Ole Seidenberg - in Bonn, Germany

Delegates from 182 nations are gathering in Bonn, Germany, today to start discussions on negotiating texts which could form the basis of an ambitious United Nations-backed climate change deal to slash greenhouse gas emissions, expected to be clinched in Copenhagen in December this year.

The two-week Bonn talks, the second round of UN climate change talks this year, are expected to draw over 4,000 participants, including representatives from governments, the private sector, environmental organisations and research institutions - and rightly so. The decisions made in the next two weeks could make or break the chance of a successful new pact that is intended to succeed the Kyoto Protocol, whose first commitment period ends in 2012.

Unfortunately, recent events have left Non Governmental Organisation-observers and other experts with little reason to believe that so called Annex 1 countries are serious about achieving an ambitious outcome in Copenhagen. Many of the most developed countries, including Australia, Canada and Japan, obviously feel far too comfortable with limiting Global Warming to a maximum of 3 ° Celsius.  

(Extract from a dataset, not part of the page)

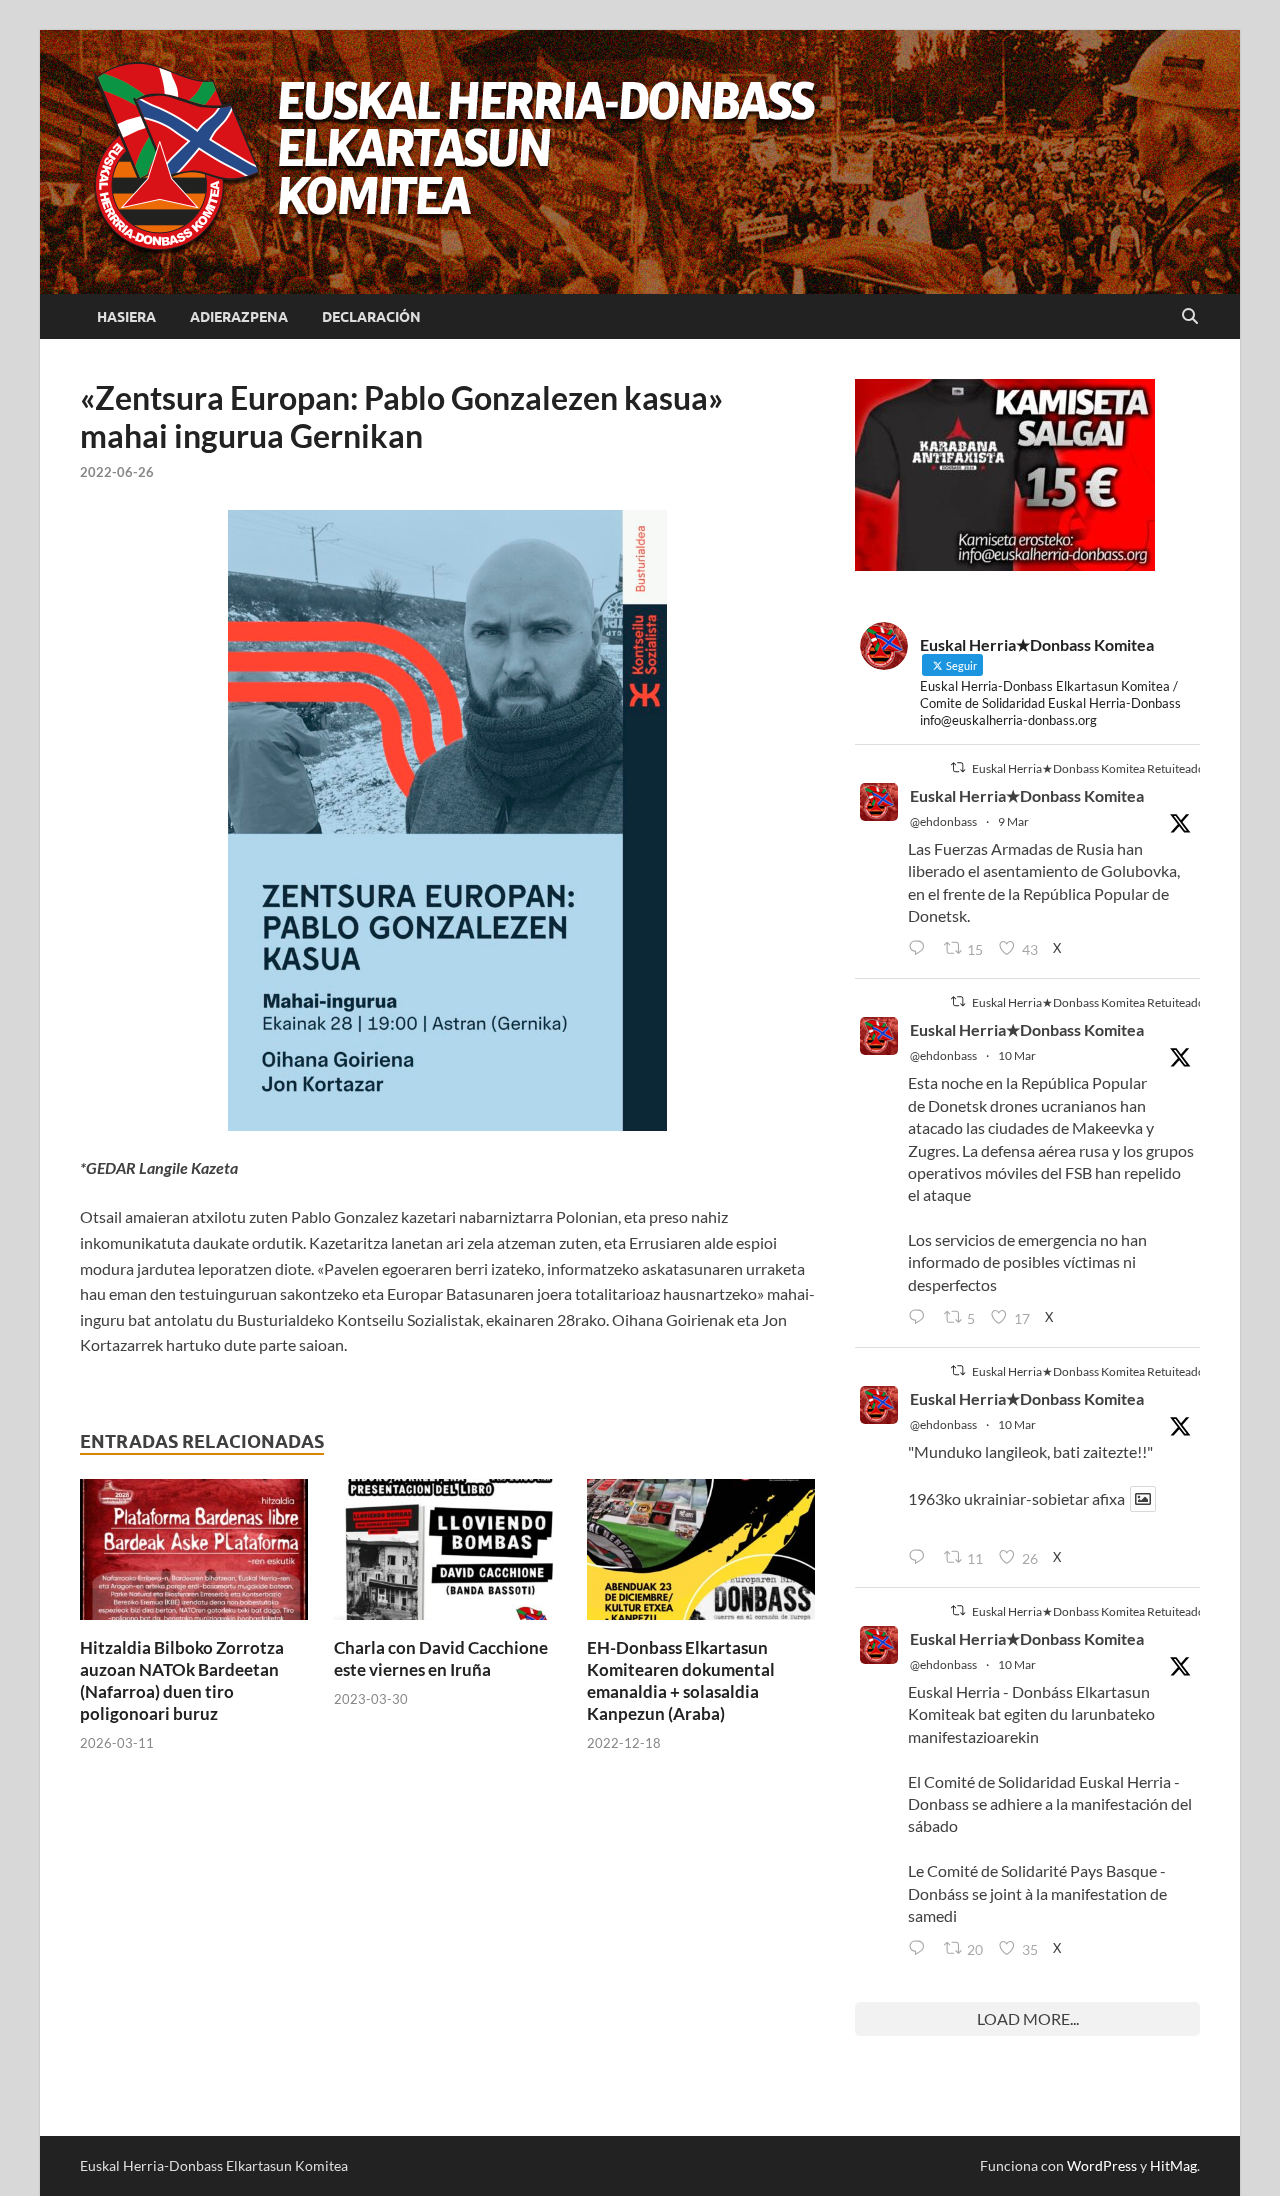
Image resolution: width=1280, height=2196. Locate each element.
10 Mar (1017, 1055)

On the other hand, developing countries know and know well that it is no longer up to us to speculate on the appropriate level of CO-2 Emission reduction, but that we should rather do whatever possible to prevent what still can be prevented.

Just in time for the Bonn talks, Kofi Annan's Global Humanitarian Forum in Geneva has released a report that reveals that already, each year climate change is responsible for a massive 300,000 deaths and costs the world in excess of $125bn   - more than all the current world aid.

Even more serious though is the fact that 99% of deaths from weather-related disasters are in developing countries. Yet the twelve countries least at risk have made $72bn available for their own adaptation needs while pledging only $400m to help the most vulnerable countries, the hardest hit by climate change, though having done the least to cause it.

Being an observer of the Bonn talks I am just beginning to realise the scope of what is going on here - and what many leading nations are missing. More than any other conflict or crisis that our world has faced before, this one needs a solution that can be calculated, but certainly hardly negotiated.  

As the chair of the IPCC (International Panel on Climate Change), Dr. Rajendra Pachauri, puts it: "Four billion people are vulnerable now and 500 million are at extreme risk due to climate change. The scale of devastation is so great that it is hard to believe the truth behind it, or how it is possible that so many people remain ignorant of this crisis."